## SUPPLIED DATA:
───

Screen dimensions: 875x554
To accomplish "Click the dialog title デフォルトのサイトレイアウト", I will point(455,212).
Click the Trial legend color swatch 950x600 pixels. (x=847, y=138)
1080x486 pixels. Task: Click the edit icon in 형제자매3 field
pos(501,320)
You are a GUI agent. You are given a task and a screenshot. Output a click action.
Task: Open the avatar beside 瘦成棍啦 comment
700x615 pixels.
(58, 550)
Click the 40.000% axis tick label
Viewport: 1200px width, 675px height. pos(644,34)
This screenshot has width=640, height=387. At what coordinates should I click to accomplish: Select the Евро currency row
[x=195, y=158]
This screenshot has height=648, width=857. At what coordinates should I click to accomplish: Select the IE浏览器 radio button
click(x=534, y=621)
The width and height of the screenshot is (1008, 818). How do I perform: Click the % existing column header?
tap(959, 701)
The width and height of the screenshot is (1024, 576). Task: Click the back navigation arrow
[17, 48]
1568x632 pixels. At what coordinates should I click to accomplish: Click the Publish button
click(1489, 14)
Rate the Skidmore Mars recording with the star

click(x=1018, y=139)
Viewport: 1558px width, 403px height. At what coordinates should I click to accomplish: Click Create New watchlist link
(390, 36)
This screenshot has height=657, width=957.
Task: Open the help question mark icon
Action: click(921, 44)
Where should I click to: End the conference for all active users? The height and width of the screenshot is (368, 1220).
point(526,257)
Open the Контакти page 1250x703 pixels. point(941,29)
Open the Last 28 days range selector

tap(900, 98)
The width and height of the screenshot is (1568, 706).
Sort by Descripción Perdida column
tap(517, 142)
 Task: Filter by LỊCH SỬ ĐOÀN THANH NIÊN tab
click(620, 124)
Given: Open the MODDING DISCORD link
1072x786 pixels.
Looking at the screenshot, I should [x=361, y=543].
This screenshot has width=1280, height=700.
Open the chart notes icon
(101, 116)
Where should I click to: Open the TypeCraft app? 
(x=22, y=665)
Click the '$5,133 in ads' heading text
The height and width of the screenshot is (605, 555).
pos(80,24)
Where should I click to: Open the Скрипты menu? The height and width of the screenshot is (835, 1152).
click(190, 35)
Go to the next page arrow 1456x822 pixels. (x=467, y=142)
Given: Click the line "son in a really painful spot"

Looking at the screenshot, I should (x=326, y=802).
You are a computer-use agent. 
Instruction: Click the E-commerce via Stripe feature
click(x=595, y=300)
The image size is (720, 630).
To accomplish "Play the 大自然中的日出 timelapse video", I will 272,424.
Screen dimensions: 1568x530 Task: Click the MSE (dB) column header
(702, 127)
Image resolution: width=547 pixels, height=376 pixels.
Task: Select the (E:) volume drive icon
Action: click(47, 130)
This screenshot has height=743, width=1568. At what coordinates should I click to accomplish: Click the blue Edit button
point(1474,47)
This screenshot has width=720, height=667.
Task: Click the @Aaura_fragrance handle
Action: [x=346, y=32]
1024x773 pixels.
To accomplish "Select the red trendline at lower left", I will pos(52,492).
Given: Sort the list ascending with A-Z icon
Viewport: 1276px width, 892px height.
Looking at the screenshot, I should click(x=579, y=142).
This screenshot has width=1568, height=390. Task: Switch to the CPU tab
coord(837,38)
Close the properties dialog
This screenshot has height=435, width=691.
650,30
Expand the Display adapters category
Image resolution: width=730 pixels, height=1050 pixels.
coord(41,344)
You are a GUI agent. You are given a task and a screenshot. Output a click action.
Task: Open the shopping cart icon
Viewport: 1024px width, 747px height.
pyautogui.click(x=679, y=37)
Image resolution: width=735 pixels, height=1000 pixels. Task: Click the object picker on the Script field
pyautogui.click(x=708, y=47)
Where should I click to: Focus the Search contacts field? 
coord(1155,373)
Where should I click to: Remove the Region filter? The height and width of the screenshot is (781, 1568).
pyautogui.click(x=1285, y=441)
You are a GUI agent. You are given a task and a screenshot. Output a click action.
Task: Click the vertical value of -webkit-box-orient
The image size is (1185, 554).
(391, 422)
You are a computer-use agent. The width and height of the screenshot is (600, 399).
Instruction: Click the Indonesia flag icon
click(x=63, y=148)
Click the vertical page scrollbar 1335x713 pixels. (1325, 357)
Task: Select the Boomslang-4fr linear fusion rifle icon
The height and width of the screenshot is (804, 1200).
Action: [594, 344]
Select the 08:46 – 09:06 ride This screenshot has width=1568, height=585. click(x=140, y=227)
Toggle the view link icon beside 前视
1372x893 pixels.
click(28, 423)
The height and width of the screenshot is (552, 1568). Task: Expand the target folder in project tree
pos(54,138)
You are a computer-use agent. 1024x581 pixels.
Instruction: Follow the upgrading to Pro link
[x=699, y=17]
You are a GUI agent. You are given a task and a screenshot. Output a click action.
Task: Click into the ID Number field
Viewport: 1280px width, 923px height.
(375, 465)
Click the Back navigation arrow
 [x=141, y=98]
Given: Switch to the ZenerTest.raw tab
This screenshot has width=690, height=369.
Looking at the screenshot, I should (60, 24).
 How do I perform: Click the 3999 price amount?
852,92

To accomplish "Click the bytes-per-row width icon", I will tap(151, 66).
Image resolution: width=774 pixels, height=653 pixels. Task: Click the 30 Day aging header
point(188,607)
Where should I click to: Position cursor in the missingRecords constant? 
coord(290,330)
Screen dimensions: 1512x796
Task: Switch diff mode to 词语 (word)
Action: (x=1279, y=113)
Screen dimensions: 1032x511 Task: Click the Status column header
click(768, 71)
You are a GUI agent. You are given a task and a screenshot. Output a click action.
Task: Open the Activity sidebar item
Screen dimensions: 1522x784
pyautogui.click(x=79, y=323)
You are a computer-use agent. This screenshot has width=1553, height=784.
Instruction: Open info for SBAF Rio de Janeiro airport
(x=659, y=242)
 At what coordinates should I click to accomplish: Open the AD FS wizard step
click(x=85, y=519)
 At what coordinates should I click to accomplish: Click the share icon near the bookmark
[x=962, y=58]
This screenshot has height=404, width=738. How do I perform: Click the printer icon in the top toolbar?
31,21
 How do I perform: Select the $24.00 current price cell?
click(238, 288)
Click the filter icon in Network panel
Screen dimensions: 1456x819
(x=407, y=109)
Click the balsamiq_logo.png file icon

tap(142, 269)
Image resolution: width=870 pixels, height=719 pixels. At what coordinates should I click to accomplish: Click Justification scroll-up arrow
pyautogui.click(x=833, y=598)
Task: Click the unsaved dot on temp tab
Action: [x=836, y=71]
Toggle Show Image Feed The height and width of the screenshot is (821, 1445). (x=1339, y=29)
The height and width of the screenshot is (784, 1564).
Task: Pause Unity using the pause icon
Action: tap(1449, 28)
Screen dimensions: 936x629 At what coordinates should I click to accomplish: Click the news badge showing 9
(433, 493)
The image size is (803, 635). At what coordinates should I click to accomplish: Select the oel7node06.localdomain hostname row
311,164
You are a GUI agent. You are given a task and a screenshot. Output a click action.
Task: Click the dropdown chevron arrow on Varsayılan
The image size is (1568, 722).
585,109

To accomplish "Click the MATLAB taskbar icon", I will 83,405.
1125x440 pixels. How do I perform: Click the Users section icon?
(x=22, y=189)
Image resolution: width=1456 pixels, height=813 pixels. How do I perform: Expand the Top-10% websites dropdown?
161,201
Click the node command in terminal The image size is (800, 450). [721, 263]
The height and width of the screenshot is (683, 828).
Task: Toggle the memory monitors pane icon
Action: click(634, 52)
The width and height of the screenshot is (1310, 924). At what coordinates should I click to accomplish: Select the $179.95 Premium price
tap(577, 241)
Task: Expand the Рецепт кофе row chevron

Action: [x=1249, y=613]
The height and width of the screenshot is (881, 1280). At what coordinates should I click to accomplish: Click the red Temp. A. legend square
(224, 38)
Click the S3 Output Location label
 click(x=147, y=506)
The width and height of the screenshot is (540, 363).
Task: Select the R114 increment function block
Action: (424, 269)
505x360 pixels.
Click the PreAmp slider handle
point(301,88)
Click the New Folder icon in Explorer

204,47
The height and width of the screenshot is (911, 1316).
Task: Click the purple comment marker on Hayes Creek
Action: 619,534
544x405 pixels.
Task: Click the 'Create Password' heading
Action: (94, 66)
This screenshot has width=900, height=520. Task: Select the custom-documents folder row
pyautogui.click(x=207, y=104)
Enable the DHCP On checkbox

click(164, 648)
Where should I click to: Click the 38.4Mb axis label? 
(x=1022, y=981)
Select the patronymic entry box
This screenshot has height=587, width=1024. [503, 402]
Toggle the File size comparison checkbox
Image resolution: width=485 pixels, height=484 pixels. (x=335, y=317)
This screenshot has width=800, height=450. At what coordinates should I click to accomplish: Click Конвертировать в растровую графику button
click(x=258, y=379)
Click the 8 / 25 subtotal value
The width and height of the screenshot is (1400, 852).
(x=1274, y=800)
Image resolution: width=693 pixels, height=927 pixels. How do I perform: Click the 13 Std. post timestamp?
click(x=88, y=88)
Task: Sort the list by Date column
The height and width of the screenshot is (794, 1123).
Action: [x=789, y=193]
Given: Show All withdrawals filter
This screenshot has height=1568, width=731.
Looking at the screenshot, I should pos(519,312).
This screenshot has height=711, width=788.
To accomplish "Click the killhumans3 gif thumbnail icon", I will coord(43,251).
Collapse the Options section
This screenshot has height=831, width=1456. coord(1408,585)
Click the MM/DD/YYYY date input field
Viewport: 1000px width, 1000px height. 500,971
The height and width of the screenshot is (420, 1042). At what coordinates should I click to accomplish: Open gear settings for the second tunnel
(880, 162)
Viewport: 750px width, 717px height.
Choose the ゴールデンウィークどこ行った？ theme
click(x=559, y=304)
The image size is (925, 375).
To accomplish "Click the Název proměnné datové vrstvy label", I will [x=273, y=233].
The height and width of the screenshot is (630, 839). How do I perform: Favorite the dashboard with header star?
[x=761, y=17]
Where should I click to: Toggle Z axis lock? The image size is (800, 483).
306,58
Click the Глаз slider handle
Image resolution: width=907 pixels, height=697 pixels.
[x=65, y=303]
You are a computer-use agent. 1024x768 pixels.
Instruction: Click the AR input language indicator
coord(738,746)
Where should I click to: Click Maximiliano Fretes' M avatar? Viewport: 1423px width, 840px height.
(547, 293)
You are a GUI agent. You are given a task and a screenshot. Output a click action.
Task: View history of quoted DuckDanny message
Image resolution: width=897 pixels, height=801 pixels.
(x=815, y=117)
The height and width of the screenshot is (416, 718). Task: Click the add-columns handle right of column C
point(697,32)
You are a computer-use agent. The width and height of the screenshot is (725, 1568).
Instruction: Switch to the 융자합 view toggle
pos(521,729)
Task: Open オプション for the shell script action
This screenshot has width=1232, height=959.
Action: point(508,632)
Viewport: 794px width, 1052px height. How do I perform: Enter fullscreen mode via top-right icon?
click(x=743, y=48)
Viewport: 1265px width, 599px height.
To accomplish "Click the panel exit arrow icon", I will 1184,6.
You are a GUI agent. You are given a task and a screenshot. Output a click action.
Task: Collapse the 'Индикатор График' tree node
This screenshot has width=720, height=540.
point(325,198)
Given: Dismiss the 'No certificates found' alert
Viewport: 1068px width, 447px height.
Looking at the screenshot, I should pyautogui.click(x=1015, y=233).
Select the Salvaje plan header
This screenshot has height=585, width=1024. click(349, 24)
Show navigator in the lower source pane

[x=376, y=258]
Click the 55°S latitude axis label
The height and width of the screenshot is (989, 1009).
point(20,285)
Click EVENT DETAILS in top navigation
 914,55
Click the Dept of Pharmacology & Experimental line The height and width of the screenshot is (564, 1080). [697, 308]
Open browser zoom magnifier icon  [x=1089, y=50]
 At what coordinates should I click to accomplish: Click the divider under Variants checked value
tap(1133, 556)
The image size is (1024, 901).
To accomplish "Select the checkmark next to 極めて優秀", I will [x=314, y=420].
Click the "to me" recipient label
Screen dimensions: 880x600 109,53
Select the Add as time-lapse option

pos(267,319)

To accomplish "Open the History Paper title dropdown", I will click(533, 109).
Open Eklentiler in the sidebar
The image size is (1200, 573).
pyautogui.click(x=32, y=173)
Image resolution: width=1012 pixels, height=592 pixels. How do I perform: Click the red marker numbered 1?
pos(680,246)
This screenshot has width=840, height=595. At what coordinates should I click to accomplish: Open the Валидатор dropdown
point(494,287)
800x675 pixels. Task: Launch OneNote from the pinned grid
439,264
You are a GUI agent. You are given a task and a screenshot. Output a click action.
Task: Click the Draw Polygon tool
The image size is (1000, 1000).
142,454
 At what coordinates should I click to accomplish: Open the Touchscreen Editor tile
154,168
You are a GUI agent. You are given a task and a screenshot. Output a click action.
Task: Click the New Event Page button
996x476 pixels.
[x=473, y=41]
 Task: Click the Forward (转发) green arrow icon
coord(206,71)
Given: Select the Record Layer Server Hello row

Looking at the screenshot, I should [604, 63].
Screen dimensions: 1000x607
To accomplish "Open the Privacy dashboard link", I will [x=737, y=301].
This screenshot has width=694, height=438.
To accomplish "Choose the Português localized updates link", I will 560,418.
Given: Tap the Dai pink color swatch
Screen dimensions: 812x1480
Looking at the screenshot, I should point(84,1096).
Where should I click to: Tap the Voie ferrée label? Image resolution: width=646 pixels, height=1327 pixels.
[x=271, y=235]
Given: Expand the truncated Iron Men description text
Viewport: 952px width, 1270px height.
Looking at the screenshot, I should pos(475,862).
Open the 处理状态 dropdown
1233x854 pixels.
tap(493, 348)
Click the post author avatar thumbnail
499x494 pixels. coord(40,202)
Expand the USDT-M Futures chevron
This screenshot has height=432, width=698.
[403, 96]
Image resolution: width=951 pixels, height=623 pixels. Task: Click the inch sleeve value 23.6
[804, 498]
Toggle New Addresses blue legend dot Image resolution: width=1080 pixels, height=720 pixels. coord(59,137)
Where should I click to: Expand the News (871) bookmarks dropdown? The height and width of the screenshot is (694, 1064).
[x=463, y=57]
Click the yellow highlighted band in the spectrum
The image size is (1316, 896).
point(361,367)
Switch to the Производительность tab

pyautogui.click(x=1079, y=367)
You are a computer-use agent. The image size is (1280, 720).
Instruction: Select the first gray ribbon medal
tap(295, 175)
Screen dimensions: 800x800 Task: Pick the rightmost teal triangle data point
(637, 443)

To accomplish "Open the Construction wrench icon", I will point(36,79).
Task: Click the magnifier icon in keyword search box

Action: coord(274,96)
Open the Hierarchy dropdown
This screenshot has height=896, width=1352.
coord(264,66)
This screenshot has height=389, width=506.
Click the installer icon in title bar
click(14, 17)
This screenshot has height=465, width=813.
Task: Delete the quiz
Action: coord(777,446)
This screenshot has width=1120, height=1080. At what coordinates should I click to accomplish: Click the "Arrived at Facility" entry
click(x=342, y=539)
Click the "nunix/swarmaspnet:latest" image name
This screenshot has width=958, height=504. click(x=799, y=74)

───

## TASK ITEM:
On how many lines of the data does the word "next" appear? Only the number is wanted.

## ANSWER BOX:
2